Abu Holi è regolato da un semaforo, si transita in ambedue le direzioni ma mai contemporaneamente. Non ci sono regole né orari fissi, a volte il semaforo può rimanere per ore fermo sul rosso. In realtà i semafori sono due, di fianco a due torrette militari coperte dalla mimetica verde da cui spunta solo la canna del mitragliatore dei soldati. Le torrette sono alle estremità di un tratto di strada lungo ottocento metri sopra la quale appunto passa la by-pass road dei coloni. Oggi ad ostruire la strada c'era anche un tank. Passaporti in mano, alti sulla testa per essere ben riconoscibili, ci siamo avviati pian piano verso i soldati, come sempre giovanissimi, per cercare di parlarci. Hanno fatto avvicinare solo una persona, e dall'aggressività delle prime domande "Perché stai qui e a fare che" sono passati a "tante scuse, faremo il possibile per aprire ma questi sono gli ordini".
Dall'altro ieri la Striscia di Gaza, nei suoi 43 chilometri di lunghezza, è stata spezzata dall'IDF (Israeli Defence Force) in tre parti ermeticamente chiuse. La prima interruzione è sulla strada costiera, (l'unica strada percorribile per spostarsi da nord a sud e viceversa) all'altezza della colonia di Netzarim, appena furori Gaza city. Una grossa buca è stata scavata con i buldozzer e i soldati sparano su chi tenta di passare. Il secondo blocco, quello di Abu Holi, isola tutta l'area a sud, i distretti di Khan Yunis e Rafah.

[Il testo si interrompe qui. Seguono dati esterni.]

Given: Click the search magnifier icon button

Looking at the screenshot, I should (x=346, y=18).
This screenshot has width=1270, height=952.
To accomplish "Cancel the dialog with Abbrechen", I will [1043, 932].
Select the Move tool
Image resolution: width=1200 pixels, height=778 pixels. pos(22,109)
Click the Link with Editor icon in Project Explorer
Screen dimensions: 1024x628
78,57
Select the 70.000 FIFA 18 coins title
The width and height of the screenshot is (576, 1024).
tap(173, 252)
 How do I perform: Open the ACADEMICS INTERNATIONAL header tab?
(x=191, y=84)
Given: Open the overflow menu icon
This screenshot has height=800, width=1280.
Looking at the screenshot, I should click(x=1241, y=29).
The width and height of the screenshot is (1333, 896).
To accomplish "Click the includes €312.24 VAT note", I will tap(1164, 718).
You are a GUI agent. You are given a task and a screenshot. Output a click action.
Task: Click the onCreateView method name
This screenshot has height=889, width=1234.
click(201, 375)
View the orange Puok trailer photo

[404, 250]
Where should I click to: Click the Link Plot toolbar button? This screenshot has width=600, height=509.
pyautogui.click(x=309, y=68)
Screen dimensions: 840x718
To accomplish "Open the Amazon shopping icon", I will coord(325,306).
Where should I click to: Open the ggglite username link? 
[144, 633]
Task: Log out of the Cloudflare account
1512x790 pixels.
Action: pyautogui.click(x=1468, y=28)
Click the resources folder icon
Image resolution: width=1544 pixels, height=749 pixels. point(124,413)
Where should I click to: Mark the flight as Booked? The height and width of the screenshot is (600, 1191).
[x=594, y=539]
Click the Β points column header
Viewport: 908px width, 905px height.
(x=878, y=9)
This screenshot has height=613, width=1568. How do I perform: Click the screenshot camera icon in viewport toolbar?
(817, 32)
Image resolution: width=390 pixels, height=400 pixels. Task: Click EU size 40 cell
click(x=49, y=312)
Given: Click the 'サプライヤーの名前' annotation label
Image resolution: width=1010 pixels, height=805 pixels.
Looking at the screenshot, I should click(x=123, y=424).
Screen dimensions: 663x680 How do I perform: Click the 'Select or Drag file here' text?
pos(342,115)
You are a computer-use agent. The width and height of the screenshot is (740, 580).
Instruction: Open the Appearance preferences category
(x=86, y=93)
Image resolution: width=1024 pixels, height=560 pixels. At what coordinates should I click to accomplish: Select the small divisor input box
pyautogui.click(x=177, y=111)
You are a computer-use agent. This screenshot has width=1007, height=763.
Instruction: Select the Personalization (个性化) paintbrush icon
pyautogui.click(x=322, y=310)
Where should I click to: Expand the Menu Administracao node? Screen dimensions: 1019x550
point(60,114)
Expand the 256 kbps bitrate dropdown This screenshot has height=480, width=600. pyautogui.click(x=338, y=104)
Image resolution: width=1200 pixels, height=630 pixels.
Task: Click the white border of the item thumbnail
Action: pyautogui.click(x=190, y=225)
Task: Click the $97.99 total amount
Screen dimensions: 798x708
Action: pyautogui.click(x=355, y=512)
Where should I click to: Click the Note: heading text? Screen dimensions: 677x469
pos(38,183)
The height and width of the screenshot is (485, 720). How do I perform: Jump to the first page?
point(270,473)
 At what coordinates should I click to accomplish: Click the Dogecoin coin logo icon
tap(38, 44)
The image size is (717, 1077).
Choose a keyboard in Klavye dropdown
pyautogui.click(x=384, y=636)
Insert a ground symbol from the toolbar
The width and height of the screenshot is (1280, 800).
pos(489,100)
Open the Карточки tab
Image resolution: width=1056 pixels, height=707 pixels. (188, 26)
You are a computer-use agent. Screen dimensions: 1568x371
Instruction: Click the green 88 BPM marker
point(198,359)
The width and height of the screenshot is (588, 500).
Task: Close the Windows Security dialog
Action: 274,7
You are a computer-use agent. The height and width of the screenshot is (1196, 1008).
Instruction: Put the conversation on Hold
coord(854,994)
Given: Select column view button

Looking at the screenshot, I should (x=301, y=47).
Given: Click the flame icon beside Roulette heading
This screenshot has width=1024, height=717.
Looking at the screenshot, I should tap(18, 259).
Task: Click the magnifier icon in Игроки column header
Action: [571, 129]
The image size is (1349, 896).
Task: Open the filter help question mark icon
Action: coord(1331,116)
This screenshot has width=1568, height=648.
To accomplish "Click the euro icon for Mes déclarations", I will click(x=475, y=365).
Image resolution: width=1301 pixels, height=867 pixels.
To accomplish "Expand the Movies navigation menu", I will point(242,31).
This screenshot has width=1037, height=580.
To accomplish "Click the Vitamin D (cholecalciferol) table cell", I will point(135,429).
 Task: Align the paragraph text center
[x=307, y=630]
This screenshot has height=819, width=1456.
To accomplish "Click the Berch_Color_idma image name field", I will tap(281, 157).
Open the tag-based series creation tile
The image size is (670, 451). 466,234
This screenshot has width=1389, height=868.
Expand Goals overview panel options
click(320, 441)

Una equipe medica (tre medici e due infermiere) degli Ospedali Riuniti di Bergamo, che da una settimana si trovava all'Ospedale dell'Unione Europea di Khan Yunis per effettuare interventi di chirurgia plastica sui bambini con un progetto della ong americana "Palestine Children Relief Found", doveva arrivare all'aeroporto di Tel Aviv per tornare in Italia ma non è riuscita a oltrepassare il blocco di Netzarim perché in ambedue i tentativi fatti i soldati hanno sparato verso l'ambulanza su cui viaggiavano, nonostante avessero un lasciapassare del consolato americano in Israele. "Dobbiamo passare la notte accampati a casa di un mio amico al campo rifugiati di Magazi" ci dice al telefono Steve Sosebee, responsabile della ong, che li accompagnava. Ci racconta che durante le ore di attesa hanno distribuito acqua e cibo ai palestinesi bloccati lì dalla mattina.
Intanto qui a Sud le ultime due notti le abbiamo passate in una snervante attesa. Tutti si aspettano un attacco in grande stile da un momento all'altro. Un responsabile di un'agenzia Onu ci ha informato che almeno una cinquantina di tank sono posizionati sulla Green Line alle nostre spalle e sulla strada costiera della colonia di fronte stanotte abbiamo notato un gran movimento di carri armati. Qualche sparo e qualche esplosione fanno ormai parte della normalità.
Questa è la tragica quotidianità della Palestina occupata. Una quotidianità che non fa notizia, che non è degna di entrare nell'agenda dei media occidentali. È estremamente urgente una presenza internazionale al fianco della popolazione civile palestinese.
"I volontari internazionali possono avere un ruolo determinante in questa situazione. È essenziale che il maggior numero di persone sia consapevole della situazione di sofferenza ed umiliazione della popolazione civile palestinese, e venga in  Palestina", afferma Moustafa Barghouti, fondatore dell'Upmrc (Union of Palestinian Medical Relief Committees) e coordinatore del Gipp (Grassroots international protection for palestinians) "Gli internazionali presenti in Cisgiordania e nella Striscia di Gaza in questo momento sono troppo pochi per garantire azioni efficaci per la protezione della popolazione civile. Israele e gli Usa non hanno accettato la richiesta di invio di osservatori Onu nei Territori Occupati, per questo noi rivolgiamo un appello accorato ai cittadini dell'Unione Europea e a tutta l'opinione pubblica mondiale perché il popolo palestinese non sia lasciato solo".